It depends on what you’re doing, it’s not so simple to answer that, just looking at each case could make a decision, and everything after measuring, because it’s not always intuitive.
Contrary to what many people think, basic processing is cheap, access to memory is expensive, very expensive, it’s orders of magnitude. The more you avoid access to memory the faster your application becomes, so apply tricks that help the processor not access the main memory (I won’t even mention the mass memory because then the difference becomes brutal) and access the processor’s own memory (cache)or even that and get everything done in the register, the faster it gets.
But you have to be careful with this thing of creating variable to generate access to memory. This may not happen, in fact the variable may even disappear in the compilation if it is not necessary. And if you need something intermediate there will be a cost equal to what you had creating a variable even if your code has no variable at that point.
The programmer’s intuition does not always work, even when he has deep knowledge of the functioning of the computer, operating system, computation and other elements, imagine who does not have.
The most important thing is to test in that situation, because a change may already change everything. What’s more, this may not even be the reason to slow down or not. Who knows if you’re allocating string where you shouldn’t, or even if you need to, if there’s a copy... there’s so much that can affect more than that.

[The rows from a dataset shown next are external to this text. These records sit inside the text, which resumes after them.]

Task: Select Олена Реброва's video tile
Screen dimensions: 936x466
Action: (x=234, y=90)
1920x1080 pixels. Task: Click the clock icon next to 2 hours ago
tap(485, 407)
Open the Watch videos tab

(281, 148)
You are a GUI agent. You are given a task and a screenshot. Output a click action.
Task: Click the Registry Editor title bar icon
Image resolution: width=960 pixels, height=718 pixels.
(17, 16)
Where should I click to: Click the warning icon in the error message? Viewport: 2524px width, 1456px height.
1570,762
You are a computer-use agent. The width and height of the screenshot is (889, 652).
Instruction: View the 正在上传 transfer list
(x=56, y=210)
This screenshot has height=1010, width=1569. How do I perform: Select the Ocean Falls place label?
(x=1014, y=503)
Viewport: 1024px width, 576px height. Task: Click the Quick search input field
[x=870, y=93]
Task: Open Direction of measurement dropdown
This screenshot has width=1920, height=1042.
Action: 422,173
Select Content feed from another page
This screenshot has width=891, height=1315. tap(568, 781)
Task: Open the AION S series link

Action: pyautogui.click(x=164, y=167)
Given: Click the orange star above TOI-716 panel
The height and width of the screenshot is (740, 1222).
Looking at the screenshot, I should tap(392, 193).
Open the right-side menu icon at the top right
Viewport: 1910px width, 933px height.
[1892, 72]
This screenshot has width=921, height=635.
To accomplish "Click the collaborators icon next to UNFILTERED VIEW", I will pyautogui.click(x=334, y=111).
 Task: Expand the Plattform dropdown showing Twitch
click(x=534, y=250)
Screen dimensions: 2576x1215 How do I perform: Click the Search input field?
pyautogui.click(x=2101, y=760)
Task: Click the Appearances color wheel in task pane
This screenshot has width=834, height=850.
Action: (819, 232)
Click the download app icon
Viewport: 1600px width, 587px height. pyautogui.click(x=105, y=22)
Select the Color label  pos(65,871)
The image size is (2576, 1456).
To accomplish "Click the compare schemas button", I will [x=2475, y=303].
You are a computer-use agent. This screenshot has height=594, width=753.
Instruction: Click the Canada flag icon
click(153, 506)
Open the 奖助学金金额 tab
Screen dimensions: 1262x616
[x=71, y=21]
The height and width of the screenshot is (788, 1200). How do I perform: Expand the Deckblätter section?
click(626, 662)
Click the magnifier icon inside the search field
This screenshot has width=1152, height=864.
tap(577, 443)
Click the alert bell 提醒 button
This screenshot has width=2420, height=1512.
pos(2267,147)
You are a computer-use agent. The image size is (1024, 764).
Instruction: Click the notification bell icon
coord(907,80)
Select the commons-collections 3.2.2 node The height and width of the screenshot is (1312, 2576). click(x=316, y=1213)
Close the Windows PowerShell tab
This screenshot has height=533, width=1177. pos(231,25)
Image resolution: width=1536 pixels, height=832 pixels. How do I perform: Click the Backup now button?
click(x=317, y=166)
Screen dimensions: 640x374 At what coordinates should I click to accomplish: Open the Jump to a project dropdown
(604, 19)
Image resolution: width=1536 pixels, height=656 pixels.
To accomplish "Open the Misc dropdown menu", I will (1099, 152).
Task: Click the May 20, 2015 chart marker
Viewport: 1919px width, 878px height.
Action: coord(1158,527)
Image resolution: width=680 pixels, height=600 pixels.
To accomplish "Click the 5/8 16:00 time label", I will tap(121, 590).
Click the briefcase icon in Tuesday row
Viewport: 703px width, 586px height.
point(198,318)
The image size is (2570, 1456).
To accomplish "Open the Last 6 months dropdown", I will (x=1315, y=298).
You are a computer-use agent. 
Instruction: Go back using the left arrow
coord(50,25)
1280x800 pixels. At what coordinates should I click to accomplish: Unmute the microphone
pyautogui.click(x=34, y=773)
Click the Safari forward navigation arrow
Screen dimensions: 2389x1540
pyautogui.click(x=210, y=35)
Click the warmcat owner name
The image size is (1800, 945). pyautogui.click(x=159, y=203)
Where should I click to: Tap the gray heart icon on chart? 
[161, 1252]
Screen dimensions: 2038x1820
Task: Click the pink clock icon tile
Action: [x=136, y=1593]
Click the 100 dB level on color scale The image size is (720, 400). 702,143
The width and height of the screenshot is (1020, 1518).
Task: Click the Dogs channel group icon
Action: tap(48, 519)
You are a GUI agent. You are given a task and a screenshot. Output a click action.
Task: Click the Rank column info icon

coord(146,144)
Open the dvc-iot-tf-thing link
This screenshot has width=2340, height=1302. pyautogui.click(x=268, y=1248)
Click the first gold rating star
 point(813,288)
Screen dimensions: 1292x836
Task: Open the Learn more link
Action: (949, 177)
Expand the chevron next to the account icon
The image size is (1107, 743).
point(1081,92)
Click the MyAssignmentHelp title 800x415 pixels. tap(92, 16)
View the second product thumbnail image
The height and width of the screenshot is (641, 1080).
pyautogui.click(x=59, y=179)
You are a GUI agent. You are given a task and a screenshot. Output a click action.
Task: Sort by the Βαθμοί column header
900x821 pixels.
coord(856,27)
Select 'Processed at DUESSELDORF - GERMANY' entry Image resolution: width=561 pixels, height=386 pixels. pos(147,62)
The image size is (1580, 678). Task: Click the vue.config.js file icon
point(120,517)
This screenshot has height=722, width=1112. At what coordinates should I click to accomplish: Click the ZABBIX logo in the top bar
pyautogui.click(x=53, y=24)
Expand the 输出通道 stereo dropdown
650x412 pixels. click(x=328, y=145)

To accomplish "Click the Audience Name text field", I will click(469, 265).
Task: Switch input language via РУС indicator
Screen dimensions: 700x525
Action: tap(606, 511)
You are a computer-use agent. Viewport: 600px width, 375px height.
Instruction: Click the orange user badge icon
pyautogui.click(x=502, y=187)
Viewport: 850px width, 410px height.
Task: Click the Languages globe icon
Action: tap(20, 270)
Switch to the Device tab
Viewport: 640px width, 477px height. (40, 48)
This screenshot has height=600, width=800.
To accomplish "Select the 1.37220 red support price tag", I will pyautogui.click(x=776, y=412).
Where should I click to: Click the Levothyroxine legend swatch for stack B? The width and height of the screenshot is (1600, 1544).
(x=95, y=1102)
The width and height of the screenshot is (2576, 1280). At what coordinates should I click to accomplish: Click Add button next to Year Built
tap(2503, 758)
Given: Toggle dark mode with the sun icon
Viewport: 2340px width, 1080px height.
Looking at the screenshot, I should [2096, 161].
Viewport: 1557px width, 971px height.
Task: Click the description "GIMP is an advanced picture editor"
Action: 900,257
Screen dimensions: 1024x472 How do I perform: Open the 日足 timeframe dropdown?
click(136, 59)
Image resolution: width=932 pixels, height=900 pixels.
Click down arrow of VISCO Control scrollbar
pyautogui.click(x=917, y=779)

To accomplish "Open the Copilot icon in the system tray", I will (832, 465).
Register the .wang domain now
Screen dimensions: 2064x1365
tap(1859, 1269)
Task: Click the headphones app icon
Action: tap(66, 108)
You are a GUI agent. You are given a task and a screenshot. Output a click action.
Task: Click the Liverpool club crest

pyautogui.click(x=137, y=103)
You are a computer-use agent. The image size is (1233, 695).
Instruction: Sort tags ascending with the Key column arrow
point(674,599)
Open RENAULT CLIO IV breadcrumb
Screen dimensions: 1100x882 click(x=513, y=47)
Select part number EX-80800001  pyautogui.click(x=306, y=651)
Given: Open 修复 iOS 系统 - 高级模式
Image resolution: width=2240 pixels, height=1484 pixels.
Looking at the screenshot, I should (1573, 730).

Anyway, it’s not the variable in itself that will become the problem is the object.
Now, the question is a little strange when it comes to creating variables within a struct
because it’s the only thing you can create in her.
Creating a separate function or not is another matter. In general I say you should do what is most readable and then think about performance. But if you’re doing things in main()
should be something very simple, probably not a real concern to have.
If you can put as much as possible into stack, this is what seems to matter most to the case. Or inline if it makes sense (case of a struct
), but it doesn’t always fit.
Beware of the premature optimizations!